Tiktokers Madura Kejam Jelas Bukan Anak Emo (Serious Insight)



Belakangan ini viral video sejumlah orang dengan penampilan nyentrik joget-joget dengan gerakan khas diiringi musik "Ding Ding Pa Ding Ding Aye!". Kalau gue perhatikan, ada beberapa faktor yang membuat mereka trending. Diantaranya gerakan tarian, pemilihan musik dan yang paling banyak mencuri perhatian mata adalah penampilan mereka yang mengingatkan kita ke anak screamo, emo post-hardcore circa 2007 an.

Gimana nggak, rambut mereka panjang, lurus catokan, potongan khas klan Uchiha kan?Ini, sekilas membawa kita, orang-orang yang merasakan remaja di tahun 2004-2010 seakan flashback ke jaman-jaman Killing Me Inside masih menjadi raja pensi anak-anak SMA.

Sehingga, banyak netijen yang bilang emo jamet, alay, screamo alay, pasukan rambut celurit (ini yang bilang pasti Bro-Bro Gore) hehe. Padahal, punya rambut gitu aja belum tentu seseorang itu masuk ke skena emo, screamo dan post-hardcore.

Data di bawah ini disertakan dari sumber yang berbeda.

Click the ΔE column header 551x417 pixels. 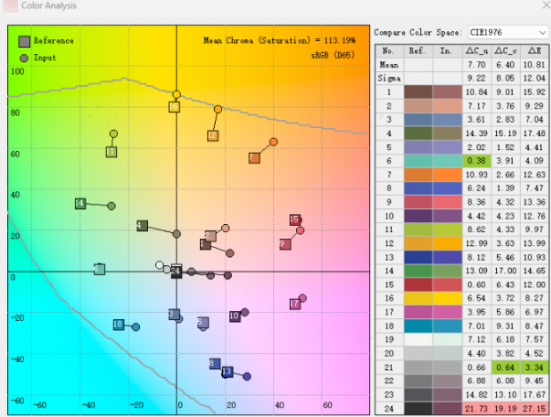(536, 51)
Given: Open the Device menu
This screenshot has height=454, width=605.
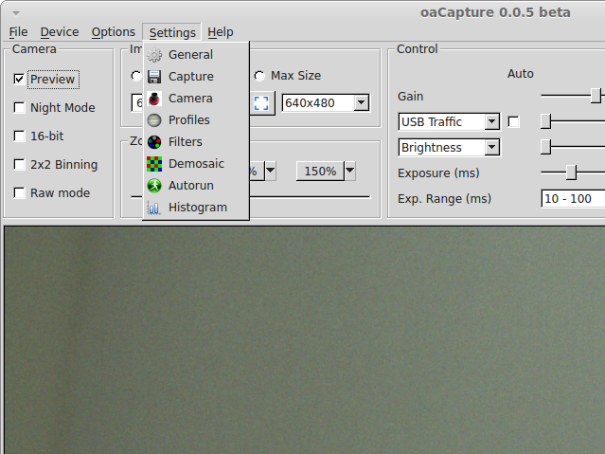Looking at the screenshot, I should pyautogui.click(x=59, y=32).
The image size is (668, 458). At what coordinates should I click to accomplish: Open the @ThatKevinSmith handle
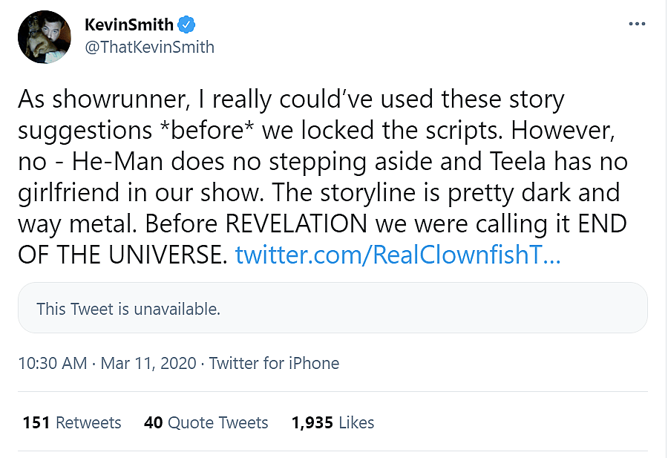click(149, 48)
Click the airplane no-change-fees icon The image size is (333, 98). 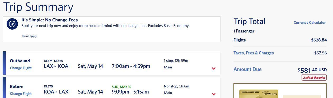pyautogui.click(x=12, y=24)
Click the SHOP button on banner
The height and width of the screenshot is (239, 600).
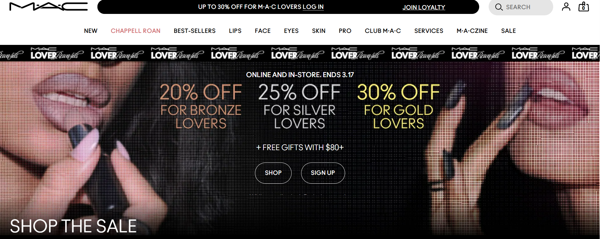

Sebagaimana anak-anak skena lainnya (punk, metal, hardcore, indie, etc) seseorang melabeli dirinya atas suatu skena tertentu karena mereka merasa relate dengan musiknya. Karena musikya ini marwah dari munculnya skena-skena. Musik ini akhirnya jadi dasar dia untuk mengekspresikan diri lewat penampilan, karya dan sebagainya. Sehingga terjadi keterikatan yang identik dan representatif.

Apa yang dilakukan sobat-sobat Tiktokers Madura ini, lewat tarian dan cara mereka bermedia sosial tidak sama sekali merepresentasikan anak-anak skena emo, screamo dan post hardcore. Karena, secara sadar atau enggak mereka cuman meniru style penampilan anak skena emo, screamo dan post-hardcore lewat potongan rambutnya. Nah, yang seperti ini orang luar menyebutnya poser atau hipster atau kita pun sudah memiliki kamus yaitu alay (anak layangan) yang hanya mengikuti tren saja tapi tidak menjiwai tren tersebut.

Tapi, melihat kelakukan para Tiktokers ini kadang bikin senyum sendiri. Meskipun mereka ini viral dan videonya tersebar kemana-mana dan dijadikan lelucon oleh ratusan akun shitpost, mereka tetap aktif dan produktif membuat aktivitas-aktivitas ke-alayan mereka.

Ini yang gue juga baru ngeh, bila ada pergeseran norma sebagian mayoritas masyarakat bermedia sosial. Mereka yang membuat konten postingan seperti ini malah semakin viral dan besar followernya meski hanya dijadikan bahan ejekan, bahan lelucon. Selain para pria mahal dari Madura Kejam, ada juga Rudy Khechenk, Cimoy, Bowo? C;mon man... tapi ya itu opsi sih, gue juga ogah sok idealis dengan sok-sokan mengajak, "Ayo dong jadikan mereka agen perubahan sosial yang baik dengan kasih mereka beasiswa gratis, agar dapat pendidikan yang lebih baik dan menginfluence follower mereka agar menjadi lebih baik, jangan cuman mereka kasih produk-produk yang mengajak masyarakat bertindak konsumtif dan barbar," Tapi ah, sudahlah.

Intinya, gue cuman mau bilang mereka para Tiktokers Madura Kejam Pria Mahal ini bukan anak emo, screamo dan post-hardcore. Mereka hanya alay.